1. A gene delivery vehicle comprising an apolipoprotein E gene or functional fragment thereof.

2. A gene delivery vehicle according to claim 1 for delivery of said gene or functional fragment thereof to a human cell.

3. A gene delivery vehicle according to claim 2 wherein said cell is a glial-cell progenitor cell.

4. A gene delivery vehicle according to anyone of claims 1 to

3 wherein said gene comprises the e2 or e3 apolipoprotein E gene.

5. A gene delivery vehicle according to anyone of claims 1 to

4 further comprising a secretion signal allowing secretion of a gene product of said gene or said fragment thereof.

6. A method for providing a cell with a higher amyloid β processing capacity than it had before comprising treating said cell with a gene delivery vehicle according to anyone of claims 1 to 5.

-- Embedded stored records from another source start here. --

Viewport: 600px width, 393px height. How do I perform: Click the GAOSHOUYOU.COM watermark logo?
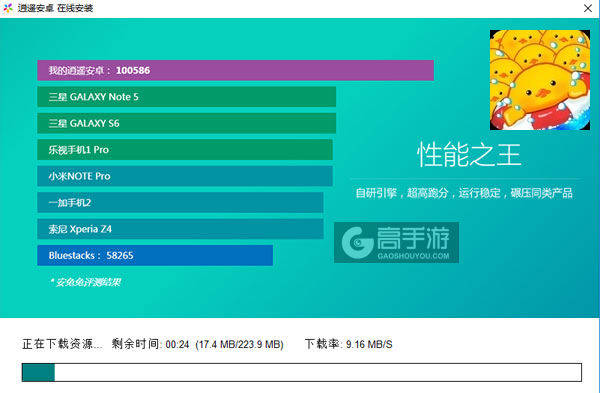coord(396,242)
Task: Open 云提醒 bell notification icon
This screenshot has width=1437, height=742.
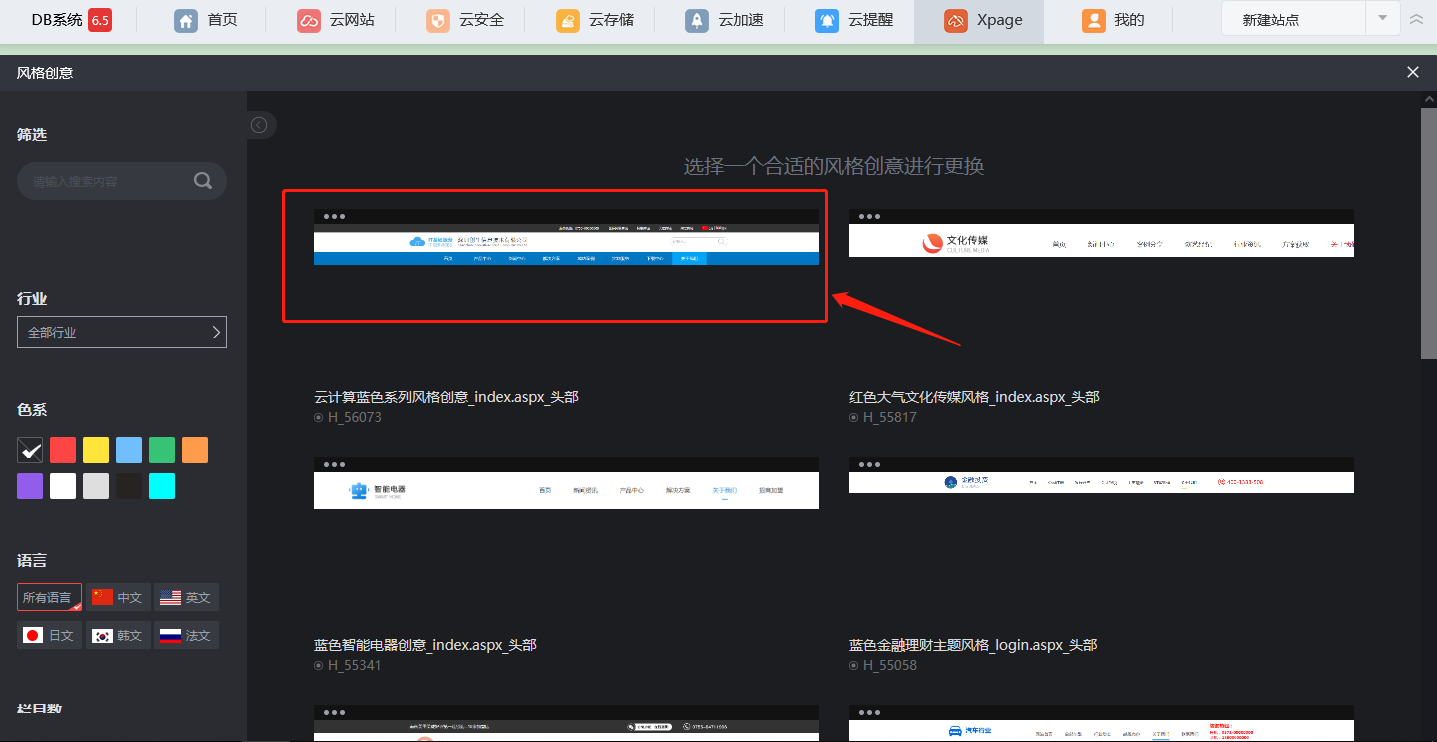Action: 827,21
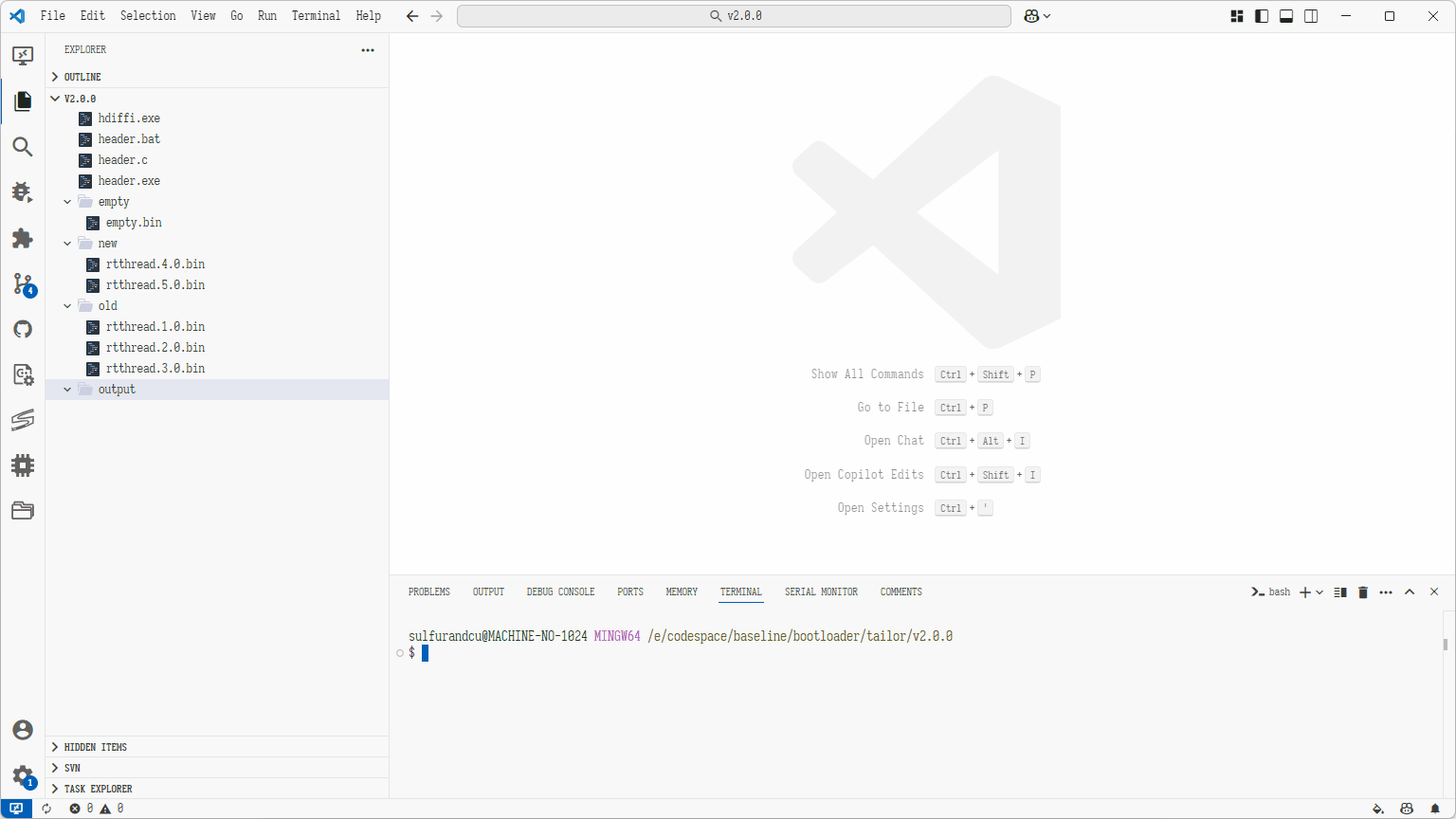Expand the OUTLINE section

click(82, 77)
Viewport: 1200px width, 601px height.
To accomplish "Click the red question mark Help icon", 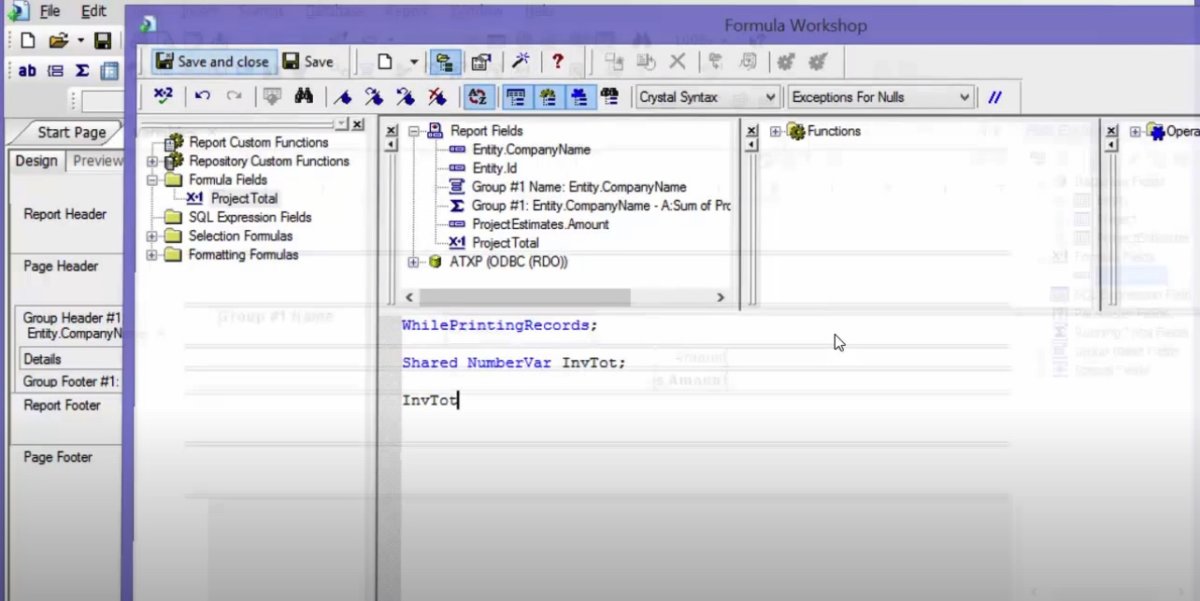I will click(x=557, y=62).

7. A cell, preferably a glial-cell progenitor cell or the progeny thereof, comprising a gene delivery vehicle according to anyone of claims 1 to 5.

8. A method for providing an individual with a higher amyloid β processing capacity than said individual had before comprising providing said individual with at least one cell according to claim 7.

9. A method according to claim 8 wherein said individual is suffering from dementia such as Alzheimer disease or wherein said individual has an increased risk of developing said dementia.